The Bangladesh side, he said, also told the 15-member Myanmar delegation that till now nearly 150 Rohingyas were crossing the border daily while some 6,500 frightened Rohingyas took makeshift refuge on the Myanmar side of the border.

The Bangladesh minister said his counterpart acknowledged the fact and "we planned a meeting on Feb 20 in a bordering Myanmar district to make immediate arrangements at least to return of the Rohingyas languishing on borders".

Dhaka earlier handed over Myanmar a list of Rohingyas and "”today gave another list as they sought seeking the names on the basis of the areas they lived in (Rakhine)”.

He said the list on Friday contained names of 8,032 Rohingyas belonging to 1600 families.

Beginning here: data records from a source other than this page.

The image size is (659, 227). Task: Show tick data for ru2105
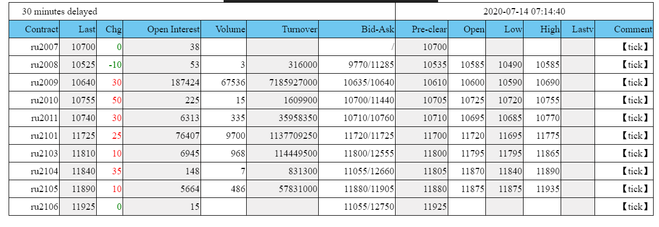(x=635, y=189)
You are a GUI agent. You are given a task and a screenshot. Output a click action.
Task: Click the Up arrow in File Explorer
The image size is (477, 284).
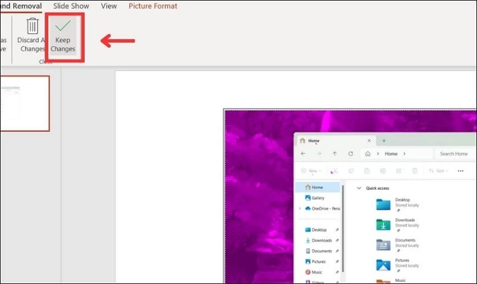(x=334, y=153)
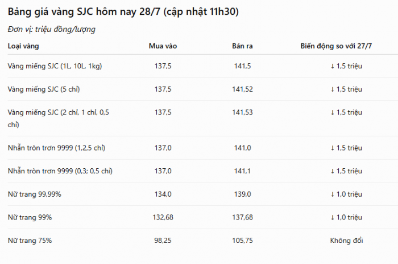Click the 'Mua vào' column header

pos(163,46)
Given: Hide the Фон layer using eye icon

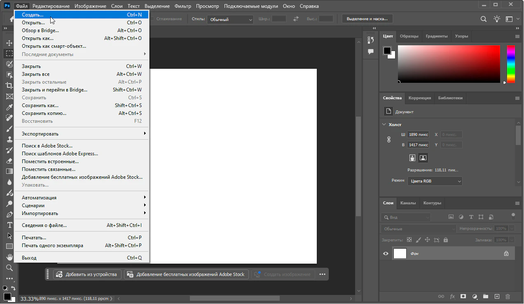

The Myanmar delegation is on a three-day visit to Dhaka while they met yesterday Bangladesh president Abdul Hamid and apprised him that Naypyidaw was ready to take back Rohingyas under a deal the countries signed late last year.

About 700,000 Rohingya refugees fled their home to take refuge in Bangladesh in the latest and biggest spate of exodus since late August when Myanmar's military launched a security crackdown in northern Rakhine state.

Survivors, UN and the international rights groups said that troops and Buddhist mobs engaged in killings and rapes of Rohingya and set fires that wiped out villages.

The bilateral meeting came three days after UN refugee chief Filippo Grandi told the Security Council that Myanmar was yet to address their exclusion and denial of rights and citizenship while the Rohingyas continued to flee or trying to their home.

Bangladesh launched a clarion call on international community to mount a sustained pressure on Myanmar for safe, dignified and immediate return of the Rohingyas.

Officials and observers feared that the coming monsoon season could aggravate the situation when flooding will also pose a threat and water-borne diseases could become more prevalent.

British Foreign Secretary Boris Johnson, however, met with Myanmar's de facto leader, Aung San Suu Kyi, in the capital Naypyidaw on Sunday to press for action on the Rohingya crisis.